▶ [Exercise aim]
From the data below, retype exactly the lines starting with the one that contains "Click the Visible input field" and ending with the one that contains "Task: Click the number 3 box", both included.
---- Exercise materials
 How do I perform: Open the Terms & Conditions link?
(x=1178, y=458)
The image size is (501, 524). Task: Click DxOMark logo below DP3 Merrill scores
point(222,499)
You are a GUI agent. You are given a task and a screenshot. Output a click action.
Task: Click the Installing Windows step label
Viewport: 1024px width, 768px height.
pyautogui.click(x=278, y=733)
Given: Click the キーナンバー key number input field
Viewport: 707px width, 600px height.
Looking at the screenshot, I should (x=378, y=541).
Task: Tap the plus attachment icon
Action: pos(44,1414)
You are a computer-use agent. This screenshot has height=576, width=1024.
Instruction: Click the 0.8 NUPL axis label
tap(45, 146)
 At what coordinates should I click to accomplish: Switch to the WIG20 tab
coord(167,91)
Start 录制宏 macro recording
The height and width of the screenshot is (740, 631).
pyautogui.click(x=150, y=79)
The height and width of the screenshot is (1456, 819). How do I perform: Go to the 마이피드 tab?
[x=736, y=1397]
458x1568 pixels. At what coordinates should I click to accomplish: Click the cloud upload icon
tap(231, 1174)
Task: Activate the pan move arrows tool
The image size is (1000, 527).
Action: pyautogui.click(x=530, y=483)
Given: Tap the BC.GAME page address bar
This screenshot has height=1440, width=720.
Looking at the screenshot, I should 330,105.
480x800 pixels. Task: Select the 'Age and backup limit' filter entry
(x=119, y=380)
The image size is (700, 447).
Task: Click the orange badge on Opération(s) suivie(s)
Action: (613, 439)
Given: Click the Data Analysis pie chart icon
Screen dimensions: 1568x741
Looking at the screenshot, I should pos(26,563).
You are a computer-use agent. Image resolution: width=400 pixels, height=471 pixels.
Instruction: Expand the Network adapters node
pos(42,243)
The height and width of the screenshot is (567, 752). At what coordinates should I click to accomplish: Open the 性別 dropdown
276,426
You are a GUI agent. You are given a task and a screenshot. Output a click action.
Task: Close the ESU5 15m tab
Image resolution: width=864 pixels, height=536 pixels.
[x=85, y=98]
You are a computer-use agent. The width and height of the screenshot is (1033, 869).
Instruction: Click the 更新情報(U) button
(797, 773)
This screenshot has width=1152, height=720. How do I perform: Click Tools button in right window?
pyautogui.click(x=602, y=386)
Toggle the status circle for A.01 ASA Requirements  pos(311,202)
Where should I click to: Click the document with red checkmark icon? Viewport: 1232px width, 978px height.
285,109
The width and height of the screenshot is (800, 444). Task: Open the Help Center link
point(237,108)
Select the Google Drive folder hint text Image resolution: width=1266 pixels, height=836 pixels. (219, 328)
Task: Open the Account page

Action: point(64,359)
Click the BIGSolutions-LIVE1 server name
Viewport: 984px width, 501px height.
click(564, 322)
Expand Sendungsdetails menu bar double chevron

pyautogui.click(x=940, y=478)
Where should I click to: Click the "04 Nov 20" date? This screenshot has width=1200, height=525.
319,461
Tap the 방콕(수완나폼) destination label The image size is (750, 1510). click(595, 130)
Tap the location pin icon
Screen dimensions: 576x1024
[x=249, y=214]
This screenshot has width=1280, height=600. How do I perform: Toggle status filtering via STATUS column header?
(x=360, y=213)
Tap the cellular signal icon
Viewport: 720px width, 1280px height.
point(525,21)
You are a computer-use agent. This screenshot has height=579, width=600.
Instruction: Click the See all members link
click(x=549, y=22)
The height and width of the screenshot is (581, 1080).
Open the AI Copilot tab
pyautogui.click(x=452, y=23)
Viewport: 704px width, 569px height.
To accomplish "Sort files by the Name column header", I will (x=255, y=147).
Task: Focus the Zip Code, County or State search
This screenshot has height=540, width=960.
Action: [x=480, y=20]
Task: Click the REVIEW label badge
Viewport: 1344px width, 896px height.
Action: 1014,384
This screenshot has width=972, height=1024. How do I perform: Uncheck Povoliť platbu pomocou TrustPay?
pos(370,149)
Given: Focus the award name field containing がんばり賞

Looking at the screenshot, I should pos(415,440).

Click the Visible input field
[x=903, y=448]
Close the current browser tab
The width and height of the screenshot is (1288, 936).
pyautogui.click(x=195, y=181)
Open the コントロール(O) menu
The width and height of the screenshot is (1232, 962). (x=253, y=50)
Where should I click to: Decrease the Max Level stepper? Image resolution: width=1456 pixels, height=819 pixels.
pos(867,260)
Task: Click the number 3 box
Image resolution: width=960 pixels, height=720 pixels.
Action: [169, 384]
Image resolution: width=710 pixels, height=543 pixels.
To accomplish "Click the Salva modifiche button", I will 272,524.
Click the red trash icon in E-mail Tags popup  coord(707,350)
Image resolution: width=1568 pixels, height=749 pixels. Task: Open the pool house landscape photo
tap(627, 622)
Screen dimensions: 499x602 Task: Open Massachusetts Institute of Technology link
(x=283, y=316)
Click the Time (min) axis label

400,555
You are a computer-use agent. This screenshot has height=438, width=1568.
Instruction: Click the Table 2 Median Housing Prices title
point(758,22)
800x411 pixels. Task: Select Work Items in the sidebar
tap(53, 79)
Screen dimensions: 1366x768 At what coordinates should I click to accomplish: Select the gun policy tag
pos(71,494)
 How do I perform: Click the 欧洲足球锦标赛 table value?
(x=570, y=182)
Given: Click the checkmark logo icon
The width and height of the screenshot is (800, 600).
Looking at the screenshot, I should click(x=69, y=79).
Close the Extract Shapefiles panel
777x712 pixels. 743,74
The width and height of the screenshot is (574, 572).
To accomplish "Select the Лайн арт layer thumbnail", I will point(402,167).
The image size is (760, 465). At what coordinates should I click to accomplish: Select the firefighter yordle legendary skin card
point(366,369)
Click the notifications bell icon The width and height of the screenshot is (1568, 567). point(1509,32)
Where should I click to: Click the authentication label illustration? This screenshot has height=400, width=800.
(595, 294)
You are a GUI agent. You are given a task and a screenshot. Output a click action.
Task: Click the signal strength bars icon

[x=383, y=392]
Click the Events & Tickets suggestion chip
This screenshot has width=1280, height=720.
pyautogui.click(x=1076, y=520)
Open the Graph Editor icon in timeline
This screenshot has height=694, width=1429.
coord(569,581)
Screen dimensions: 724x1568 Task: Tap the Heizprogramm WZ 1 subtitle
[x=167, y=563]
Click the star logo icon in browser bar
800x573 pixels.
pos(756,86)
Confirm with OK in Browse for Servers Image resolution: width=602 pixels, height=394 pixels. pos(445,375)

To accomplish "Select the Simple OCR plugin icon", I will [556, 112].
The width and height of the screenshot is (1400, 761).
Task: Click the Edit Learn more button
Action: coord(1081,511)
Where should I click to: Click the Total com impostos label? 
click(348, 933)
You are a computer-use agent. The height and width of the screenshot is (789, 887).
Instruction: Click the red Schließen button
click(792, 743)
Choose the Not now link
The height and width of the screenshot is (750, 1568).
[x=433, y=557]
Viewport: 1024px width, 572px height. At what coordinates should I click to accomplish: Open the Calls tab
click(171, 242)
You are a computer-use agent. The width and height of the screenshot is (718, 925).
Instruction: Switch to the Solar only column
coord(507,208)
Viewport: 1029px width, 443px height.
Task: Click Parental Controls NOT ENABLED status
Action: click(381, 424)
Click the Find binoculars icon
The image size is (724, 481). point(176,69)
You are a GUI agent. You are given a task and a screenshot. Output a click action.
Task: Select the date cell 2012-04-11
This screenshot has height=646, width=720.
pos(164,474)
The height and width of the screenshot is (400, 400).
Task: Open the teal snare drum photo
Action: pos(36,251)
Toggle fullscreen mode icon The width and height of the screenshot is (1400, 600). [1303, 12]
--------
▶ [Answer for the task]
Click the Visible input field
[x=903, y=448]
Close the current browser tab
The width and height of the screenshot is (1288, 936).
pyautogui.click(x=195, y=181)
Open the コントロール(O) menu
The width and height of the screenshot is (1232, 962). (x=253, y=50)
Where should I click to: Decrease the Max Level stepper? Image resolution: width=1456 pixels, height=819 pixels.
pos(867,260)
Task: Click the number 3 box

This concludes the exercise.